§ **Extrait choisi**
==============================

Pour écrire son futur, Paris mise sur l’intelligence collective de ses habitants, sur l’innovation ouverte à tous et la conjugaison des talents. Explications de Jean-Philippe Clément, Directeur des projets « usages et innovation numérique » de la ville de Paris.
INfluencia : Comment se dessine le futur de Paris, « Smart City » ?
Jean-Philippe Clément : Commençons par rappeler qu’il n’y a pas une définition de la smart city. À Paris, nous cherchons notre propre recette et nous souhaitons en faire une ville connectée, ouverte et ingénieuse. Une ville qui réclame la participation des acteurs du territoire que sont les Parisiens. Avant de connecter les outils, connectons l’humain. Les innovations introduites dans la ville visent à aider chacun à mieux vivre, mieux se déplacer, mieux travailler et mieux consommer. Le soutien apporté par Paris aux pépinières, incubateurs, start-up et autres « tiers-lieux » a lancé un mouvement qui se concrétise autour d’une ville ouverte dans une logique d’économie sociale et solidaire. Paris veut devenir une ville où l’innovation est ouverte à tous et bénéficie à tous. Où les solutions sont expérimentées, comparées et organisées afin d’être déployées à une plus grande échelle.

==============================

§ **Consigne 1**
Pouvez-vous modifier la partie des enregistrements qui commence par la ligne contenant « Where should I click to: Click the blueprint » et se termine par celle contenant « pyautogui.click(x=274, y=30) », en remplaçant « hamburger » par « principal » sans toucher au reste ?

==============================

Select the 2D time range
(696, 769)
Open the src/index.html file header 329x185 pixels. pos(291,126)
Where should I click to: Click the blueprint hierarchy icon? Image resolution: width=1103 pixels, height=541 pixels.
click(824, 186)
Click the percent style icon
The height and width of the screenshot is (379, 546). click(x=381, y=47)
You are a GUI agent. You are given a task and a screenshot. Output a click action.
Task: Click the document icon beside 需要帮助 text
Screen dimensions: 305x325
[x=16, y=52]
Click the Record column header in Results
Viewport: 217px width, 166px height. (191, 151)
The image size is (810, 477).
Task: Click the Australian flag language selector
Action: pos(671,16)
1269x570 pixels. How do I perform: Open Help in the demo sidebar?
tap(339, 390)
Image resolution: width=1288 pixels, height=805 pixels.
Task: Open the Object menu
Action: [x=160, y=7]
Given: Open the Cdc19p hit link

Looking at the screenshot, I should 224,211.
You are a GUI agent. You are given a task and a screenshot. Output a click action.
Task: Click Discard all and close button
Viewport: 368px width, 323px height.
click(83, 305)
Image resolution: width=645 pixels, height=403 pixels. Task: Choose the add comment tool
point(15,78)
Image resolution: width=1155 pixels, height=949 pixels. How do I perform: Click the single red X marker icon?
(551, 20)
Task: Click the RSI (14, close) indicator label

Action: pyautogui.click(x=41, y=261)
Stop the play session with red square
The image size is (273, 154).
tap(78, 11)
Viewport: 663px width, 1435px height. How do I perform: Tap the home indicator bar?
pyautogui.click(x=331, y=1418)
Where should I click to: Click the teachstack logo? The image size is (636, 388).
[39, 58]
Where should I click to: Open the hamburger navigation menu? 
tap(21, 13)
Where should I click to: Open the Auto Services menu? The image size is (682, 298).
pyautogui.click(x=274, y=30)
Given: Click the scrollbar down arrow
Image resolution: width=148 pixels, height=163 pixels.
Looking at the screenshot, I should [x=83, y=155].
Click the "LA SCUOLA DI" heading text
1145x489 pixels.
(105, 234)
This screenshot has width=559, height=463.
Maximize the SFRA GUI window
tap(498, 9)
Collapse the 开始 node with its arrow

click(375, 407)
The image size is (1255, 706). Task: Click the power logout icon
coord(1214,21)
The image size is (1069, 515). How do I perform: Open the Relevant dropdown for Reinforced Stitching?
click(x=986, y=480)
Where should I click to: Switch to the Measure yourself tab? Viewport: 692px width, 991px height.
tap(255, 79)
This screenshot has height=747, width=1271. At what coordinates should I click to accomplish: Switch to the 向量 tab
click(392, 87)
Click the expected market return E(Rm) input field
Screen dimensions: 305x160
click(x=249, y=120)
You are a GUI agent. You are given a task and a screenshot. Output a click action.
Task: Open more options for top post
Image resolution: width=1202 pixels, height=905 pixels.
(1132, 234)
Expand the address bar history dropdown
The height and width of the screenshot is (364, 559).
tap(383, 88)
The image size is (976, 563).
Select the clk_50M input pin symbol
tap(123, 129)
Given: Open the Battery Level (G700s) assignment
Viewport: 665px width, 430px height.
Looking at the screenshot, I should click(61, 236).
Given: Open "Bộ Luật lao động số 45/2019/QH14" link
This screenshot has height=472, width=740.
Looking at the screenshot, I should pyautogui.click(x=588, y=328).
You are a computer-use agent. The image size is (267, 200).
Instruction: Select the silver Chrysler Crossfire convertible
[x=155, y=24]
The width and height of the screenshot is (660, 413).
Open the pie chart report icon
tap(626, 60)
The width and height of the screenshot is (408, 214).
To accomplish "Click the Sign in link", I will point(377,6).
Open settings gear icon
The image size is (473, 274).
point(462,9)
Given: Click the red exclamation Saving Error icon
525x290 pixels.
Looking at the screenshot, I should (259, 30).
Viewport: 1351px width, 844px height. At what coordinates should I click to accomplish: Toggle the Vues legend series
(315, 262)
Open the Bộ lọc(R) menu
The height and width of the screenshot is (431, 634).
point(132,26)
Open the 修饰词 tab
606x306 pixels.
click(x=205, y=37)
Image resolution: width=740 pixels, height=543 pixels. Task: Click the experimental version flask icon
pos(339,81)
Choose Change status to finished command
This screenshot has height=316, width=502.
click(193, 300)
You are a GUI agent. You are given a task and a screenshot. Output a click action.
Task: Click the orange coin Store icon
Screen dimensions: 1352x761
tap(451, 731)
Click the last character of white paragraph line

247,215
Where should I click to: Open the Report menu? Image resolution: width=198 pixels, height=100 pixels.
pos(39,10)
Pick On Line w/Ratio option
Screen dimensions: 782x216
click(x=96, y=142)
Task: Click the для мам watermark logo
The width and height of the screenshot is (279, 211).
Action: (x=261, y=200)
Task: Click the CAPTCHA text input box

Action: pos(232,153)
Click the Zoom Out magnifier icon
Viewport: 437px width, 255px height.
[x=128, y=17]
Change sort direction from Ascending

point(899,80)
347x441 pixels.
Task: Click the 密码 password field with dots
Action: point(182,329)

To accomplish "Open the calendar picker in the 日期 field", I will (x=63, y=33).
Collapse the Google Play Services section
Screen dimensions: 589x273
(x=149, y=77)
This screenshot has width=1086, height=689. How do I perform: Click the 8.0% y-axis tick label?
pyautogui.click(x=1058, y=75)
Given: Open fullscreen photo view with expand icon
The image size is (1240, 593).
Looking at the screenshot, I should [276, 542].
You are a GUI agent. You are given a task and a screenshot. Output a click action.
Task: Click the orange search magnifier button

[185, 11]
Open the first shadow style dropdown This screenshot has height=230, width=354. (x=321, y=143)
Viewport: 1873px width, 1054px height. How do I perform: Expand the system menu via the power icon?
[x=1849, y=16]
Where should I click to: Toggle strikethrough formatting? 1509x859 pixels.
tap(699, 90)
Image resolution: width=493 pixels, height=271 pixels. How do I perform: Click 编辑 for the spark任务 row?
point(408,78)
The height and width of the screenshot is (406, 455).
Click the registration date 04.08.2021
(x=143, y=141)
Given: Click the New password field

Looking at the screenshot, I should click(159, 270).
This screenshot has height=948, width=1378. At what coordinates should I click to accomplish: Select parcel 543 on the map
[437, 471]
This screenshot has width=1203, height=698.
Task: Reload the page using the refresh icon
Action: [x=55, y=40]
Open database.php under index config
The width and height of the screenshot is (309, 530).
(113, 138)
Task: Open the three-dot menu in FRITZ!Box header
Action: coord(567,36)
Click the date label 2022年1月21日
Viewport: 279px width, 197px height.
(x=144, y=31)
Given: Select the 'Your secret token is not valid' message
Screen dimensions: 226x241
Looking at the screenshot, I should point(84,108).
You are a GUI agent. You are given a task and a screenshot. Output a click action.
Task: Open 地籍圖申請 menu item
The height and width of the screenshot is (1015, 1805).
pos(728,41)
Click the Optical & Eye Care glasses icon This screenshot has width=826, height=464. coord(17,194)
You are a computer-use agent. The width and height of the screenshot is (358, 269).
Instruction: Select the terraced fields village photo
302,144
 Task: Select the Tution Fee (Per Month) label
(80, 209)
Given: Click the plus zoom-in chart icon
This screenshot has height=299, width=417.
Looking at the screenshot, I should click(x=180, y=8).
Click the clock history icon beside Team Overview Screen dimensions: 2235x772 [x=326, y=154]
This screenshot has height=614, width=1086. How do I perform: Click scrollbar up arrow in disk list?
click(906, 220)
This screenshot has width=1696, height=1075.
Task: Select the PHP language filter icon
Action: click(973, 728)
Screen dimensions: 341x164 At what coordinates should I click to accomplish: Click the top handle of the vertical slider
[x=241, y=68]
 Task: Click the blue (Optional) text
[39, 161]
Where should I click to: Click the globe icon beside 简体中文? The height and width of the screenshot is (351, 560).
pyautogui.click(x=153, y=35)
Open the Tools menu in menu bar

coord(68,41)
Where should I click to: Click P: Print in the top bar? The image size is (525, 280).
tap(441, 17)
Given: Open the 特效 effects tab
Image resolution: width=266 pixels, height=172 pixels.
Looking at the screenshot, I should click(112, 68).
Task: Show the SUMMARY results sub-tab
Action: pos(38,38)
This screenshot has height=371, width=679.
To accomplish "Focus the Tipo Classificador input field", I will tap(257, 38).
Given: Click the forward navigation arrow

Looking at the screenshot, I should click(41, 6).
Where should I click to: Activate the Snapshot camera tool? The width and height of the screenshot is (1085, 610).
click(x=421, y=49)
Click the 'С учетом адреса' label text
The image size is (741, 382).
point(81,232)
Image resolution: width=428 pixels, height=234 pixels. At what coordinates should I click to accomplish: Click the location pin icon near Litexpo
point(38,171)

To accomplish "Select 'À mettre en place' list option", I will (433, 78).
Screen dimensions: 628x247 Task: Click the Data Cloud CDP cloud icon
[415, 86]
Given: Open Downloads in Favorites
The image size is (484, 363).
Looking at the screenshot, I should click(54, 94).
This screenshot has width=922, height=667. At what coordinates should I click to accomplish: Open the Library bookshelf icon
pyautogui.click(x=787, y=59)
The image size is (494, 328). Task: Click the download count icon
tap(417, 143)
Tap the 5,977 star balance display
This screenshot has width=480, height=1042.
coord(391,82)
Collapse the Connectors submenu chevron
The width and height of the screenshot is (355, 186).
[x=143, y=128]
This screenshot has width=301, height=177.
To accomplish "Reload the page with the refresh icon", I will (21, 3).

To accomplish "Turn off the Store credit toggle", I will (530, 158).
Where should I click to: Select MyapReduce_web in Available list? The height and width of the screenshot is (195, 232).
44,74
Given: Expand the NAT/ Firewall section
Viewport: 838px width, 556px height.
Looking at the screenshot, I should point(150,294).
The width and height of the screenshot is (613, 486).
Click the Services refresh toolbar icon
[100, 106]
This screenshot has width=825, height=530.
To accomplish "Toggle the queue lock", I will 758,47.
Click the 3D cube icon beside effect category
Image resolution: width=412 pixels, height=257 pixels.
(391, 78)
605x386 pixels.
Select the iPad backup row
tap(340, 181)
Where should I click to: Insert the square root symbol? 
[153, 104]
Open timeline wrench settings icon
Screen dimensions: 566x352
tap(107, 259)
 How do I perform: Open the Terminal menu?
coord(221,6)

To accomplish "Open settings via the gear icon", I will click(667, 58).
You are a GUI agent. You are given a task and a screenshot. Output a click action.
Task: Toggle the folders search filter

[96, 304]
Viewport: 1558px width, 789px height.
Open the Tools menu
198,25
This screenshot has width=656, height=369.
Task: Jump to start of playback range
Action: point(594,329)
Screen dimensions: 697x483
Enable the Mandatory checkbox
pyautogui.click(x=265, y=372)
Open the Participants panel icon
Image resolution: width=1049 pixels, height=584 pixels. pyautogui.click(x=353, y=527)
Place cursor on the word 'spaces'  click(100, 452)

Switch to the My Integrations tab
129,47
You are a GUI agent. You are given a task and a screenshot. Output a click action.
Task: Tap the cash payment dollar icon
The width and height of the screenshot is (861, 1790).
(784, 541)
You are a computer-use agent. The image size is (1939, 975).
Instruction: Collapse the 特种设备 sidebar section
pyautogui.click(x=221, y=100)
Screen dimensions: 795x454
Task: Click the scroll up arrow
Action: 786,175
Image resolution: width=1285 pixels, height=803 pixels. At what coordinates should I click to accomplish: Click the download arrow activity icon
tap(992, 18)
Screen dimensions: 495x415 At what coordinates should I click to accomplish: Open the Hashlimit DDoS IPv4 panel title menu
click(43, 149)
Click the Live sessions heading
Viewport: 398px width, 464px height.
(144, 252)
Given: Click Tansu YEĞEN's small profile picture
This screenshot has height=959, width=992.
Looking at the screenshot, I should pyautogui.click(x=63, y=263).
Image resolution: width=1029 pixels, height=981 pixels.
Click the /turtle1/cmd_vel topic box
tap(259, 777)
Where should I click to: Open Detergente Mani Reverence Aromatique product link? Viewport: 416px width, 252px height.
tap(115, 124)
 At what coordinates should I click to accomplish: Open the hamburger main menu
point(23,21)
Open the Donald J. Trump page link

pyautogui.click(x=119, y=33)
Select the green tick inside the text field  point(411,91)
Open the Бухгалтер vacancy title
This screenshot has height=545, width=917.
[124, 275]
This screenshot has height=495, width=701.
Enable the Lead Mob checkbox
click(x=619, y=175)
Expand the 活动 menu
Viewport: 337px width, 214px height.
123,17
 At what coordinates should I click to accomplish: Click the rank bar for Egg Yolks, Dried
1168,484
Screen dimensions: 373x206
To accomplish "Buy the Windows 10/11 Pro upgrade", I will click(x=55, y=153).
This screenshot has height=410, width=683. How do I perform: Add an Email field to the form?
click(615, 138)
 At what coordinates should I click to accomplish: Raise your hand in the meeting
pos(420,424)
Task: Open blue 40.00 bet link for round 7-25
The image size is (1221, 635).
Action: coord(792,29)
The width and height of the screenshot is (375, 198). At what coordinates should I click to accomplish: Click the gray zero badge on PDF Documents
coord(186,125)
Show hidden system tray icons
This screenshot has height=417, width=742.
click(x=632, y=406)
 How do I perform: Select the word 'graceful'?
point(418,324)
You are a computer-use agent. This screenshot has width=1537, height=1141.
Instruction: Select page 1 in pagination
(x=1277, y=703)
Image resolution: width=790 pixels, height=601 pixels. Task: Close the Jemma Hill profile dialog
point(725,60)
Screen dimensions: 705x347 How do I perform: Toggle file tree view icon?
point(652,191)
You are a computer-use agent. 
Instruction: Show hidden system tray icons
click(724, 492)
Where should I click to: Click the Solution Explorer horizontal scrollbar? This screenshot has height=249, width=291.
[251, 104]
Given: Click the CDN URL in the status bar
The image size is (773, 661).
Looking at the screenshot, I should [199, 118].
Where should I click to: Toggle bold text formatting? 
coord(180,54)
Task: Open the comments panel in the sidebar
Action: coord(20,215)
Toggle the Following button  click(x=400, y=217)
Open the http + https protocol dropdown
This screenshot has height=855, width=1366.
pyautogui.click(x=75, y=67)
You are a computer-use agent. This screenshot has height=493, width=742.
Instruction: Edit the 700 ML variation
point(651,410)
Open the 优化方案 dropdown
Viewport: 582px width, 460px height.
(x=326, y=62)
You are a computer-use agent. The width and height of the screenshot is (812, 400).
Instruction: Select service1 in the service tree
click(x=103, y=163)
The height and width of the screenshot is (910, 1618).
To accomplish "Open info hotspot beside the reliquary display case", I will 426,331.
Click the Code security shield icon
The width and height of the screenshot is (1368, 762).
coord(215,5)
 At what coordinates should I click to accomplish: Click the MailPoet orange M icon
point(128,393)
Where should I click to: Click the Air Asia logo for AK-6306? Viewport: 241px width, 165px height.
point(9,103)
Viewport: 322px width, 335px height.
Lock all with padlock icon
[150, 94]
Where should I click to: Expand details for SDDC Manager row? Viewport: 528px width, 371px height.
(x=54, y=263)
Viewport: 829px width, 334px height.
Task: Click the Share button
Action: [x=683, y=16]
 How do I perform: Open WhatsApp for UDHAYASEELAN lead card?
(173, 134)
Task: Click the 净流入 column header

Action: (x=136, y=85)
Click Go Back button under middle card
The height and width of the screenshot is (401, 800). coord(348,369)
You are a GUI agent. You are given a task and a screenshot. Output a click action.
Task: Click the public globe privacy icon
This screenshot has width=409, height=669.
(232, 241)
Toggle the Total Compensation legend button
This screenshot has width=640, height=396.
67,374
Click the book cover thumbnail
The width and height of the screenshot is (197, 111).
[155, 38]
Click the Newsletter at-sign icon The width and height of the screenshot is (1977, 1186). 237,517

==============================

§ **Consigne 2**
Pouvez-vous renvoyer l'entretien sur la smart city parisienne en entier, sans y changer un mot ?

§ **Résultat 1**
Where should I click to: Click the blueprint hierarchy icon? Image resolution: width=1103 pixels, height=541 pixels.
click(824, 186)
Click the percent style icon
The height and width of the screenshot is (379, 546). click(x=381, y=47)
You are a GUI agent. You are given a task and a screenshot. Output a click action.
Task: Click the document icon beside 需要帮助 text
Screen dimensions: 305x325
[x=16, y=52]
Click the Record column header in Results
Viewport: 217px width, 166px height. (191, 151)
The image size is (810, 477).
Task: Click the Australian flag language selector
Action: pos(671,16)
1269x570 pixels. How do I perform: Open Help in the demo sidebar?
tap(339, 390)
Image resolution: width=1288 pixels, height=805 pixels.
Task: Open the Object menu
Action: [x=160, y=7]
Given: Open the Cdc19p hit link

Looking at the screenshot, I should 224,211.
You are a GUI agent. You are given a task and a screenshot. Output a click action.
Task: Click Discard all and close button
Viewport: 368px width, 323px height.
click(83, 305)
Image resolution: width=645 pixels, height=403 pixels. Task: Choose the add comment tool
point(15,78)
Image resolution: width=1155 pixels, height=949 pixels. How do I perform: Click the single red X marker icon?
(551, 20)
Task: Click the RSI (14, close) indicator label

Action: pyautogui.click(x=41, y=261)
Stop the play session with red square
The image size is (273, 154).
tap(78, 11)
Viewport: 663px width, 1435px height. How do I perform: Tap the home indicator bar?
pyautogui.click(x=331, y=1418)
Where should I click to: Click the teachstack logo? The image size is (636, 388).
[39, 58]
Where should I click to: Open the principal navigation menu? 
tap(21, 13)
Where should I click to: Open the Auto Services menu? The image size is (682, 298).
pyautogui.click(x=274, y=30)

§ **Résultat 2**
Pour écrire son futur, Paris mise sur l’intelligence collective de ses habitants, sur l’innovation ouverte à tous et la conjugaison des talents. Explications de Jean-Philippe Clément, Directeur des projets « usages et innovation numérique » de la ville de Paris.
INfluencia : Comment se dessine le futur de Paris, « Smart City » ?
Jean-Philippe Clément : Commençons par rappeler qu’il n’y a pas une définition de la smart city. À Paris, nous cherchons notre propre recette et nous souhaitons en faire une ville connectée, ouverte et ingénieuse. Une ville qui réclame la participation des acteurs du territoire que sont les Parisiens. Avant de connecter les outils, connectons l’humain. Les innovations introduites dans la ville visent à aider chacun à mieux vivre, mieux se déplacer, mieux travailler et mieux consommer. Le soutien apporté par Paris aux pépinières, incubateurs, start-up et autres « tiers-lieux » a lancé un mouvement qui se concrétise autour d’une ville ouverte dans une logique d’économie sociale et solidaire. Paris veut devenir une ville où l’innovation est ouverte à tous et bénéficie à tous. Où les solutions sont expérimentées, comparées et organisées afin d’être déployées à une plus grande échelle.